• Text for analysis:
⁂

OSF_SCONNECTION::processReceiveComplete() is called every time arrive a packet from the client. The S in front of the namespace means that the routine is used by the RPC servers.

image

This routine, OSF_SCONNECTION::ProcessPContextList(), store the context id in a new dictionary item, from this routine could be found the exact structure of the dictionary items at instance(OSF_SCONNECTION)[0x26]. Unfortunately the item, i.e. the structure that contains the flag to force is not initialized on every connection.

Indeed I added a break point on the flag memory address to track the instructions overwriting it. I would expect some free/alloc on every connection just like the dictionary, but this never happened. This led me to think that it should be created during RPC Server initialization.

The item address, i.e. the object that contains the flag to force, is retrieved and set in the dictionary at:

0x57b54 RPC_SERVER::FindInterfaceTransfer()


offset: 0x57a6c | mov rsi,qword ptr ds:[GlobalRpcServer]          ; RSI will contain the address of GlobalRPCServer
offset: 0x57aae | mov rdx,qword ptr ds:[rsi+120]                  ; most likely address of items
offset: 0x57ab9 | mov rdi,qword ptr ds:[rdx+rax*8]                ; get the ith item
offset: 0x57b30 | call RPC_INTERFACE::SelectTransferSyntax        ; check if the connection match with the interface
offset: 0x57b35 | test eax,eax                                    ; if eax == 0 return, interface/item found!

⁂

• Data listing:
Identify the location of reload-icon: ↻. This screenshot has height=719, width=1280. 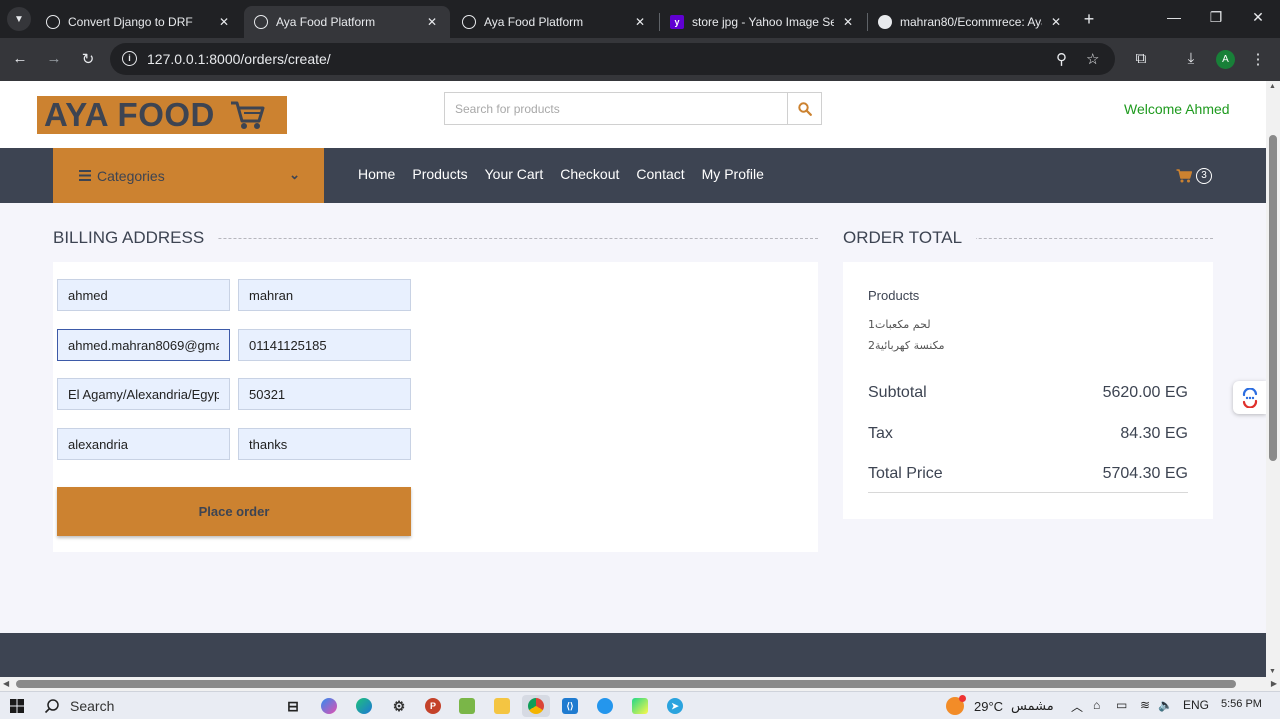
(88, 59).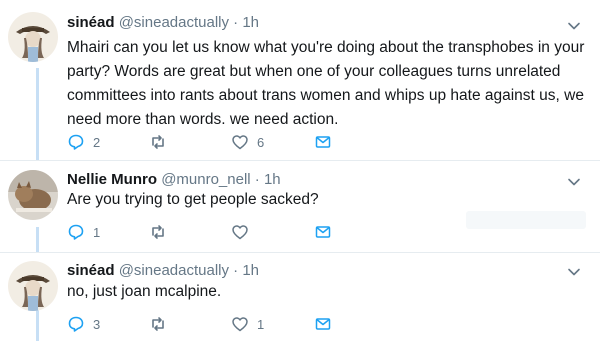 The height and width of the screenshot is (341, 600). I want to click on tweet-text: Are you trying to get people sacked?, so click(193, 200).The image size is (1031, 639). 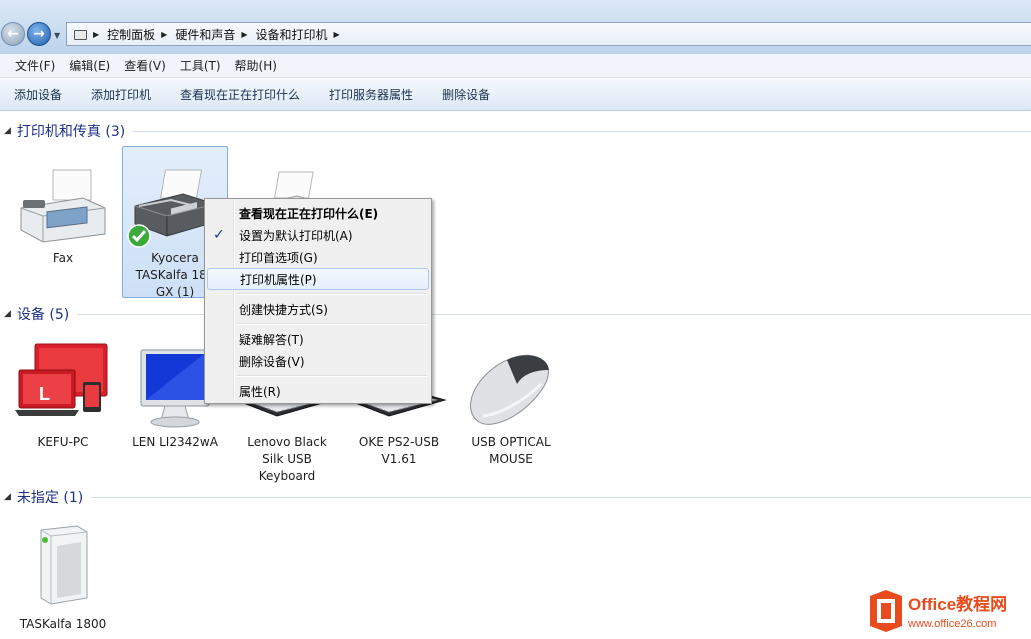 What do you see at coordinates (63, 566) in the screenshot?
I see `tower-printer-icon` at bounding box center [63, 566].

⁂

• Problems and tasks:
(A) In the text about RPC server internals, what does the S in front of the namespace indicate?
(B) Pick up the text about RPC server internals after its last line and keep it going.
The rows come from a separate source, not from the text about RPC server internals.

• Answers to the exercise:
(A) It means the routine is used by the RPC servers.

(B)
offset: 0x57b54 | mov qword ptr ds:[rax],rdi                      ; Address of the item with the flag to force is returned writing it in *rax

Basically, RPC_SERVER::FindInterfaceTransfer() is called by ProcessPContextList() and it is executed most likely to find the RPC interface according to the information sent by the client for example, uuid value.

Below the debugger view on 0x57b54.

image

Since GlobalRpcServer is fixed address, and it contains the address of the struct that contain the items, I just looked at the write reference on ghidra and found where GlobalRpcServer is filled with the struct address.

wchar_t ** InitializeRpcServer(undefined8 param_1,uchar **param_2,SIZE_T param_3)
{
  ppwVar24 = (wchar_t **)0x0;
  local_res8[0]._0_4_ = 0;
  ppwVar19 = ppwVar24;
  if (GlobalRpcServer == (RPC_SERVER *)0x0) {
    this = (RPC_SERVER *)AllocWrapper(0x1f0,param_2,param_3);
    ppwVar5 = ppwVar24;
    if (this != (RPC_SERVER *)0x0) {
      param_2 = local_res8;
      ppwVar5 = (wchar_t **)RPC_SERVER::RPC_SERVER(this,(long *)param_2);
      ppwVar19 = (wchar_t **)(ulonglong)(uint)local_res8[0];
    }
    if (ppwVar5 == (wchar_t **)0x0) {
      GlobalRpcServer = (RPC_SERVER *)ppwVar5;
      return (wchar_t **)0xe;
    }
    GlobalRpcServer = (RPC_SERVER *)ppwVar5; // OFFSET: 0xb3d2; here the global rpc server is set to a new fresh memory.
    ...
  }
  ...
}

The routine InitializeRpcServer() is called from a RpcServerUseProtseqEpW() that is directly called by the RPC server! As shown in the debugger view, *GlobalRpcServer + 0x120 is already filled but *(*GlobalRpcServer + 0x120) is equal to NULL.

image

Setting a breakpoint on memory write of: *(*GlobalRpcServer + 0x120) , I found where the address of the item is set! Below is shown the stack trace:

rpcrt4.dll + 0x3e4f9 at SIMPLE_DICT::Insert()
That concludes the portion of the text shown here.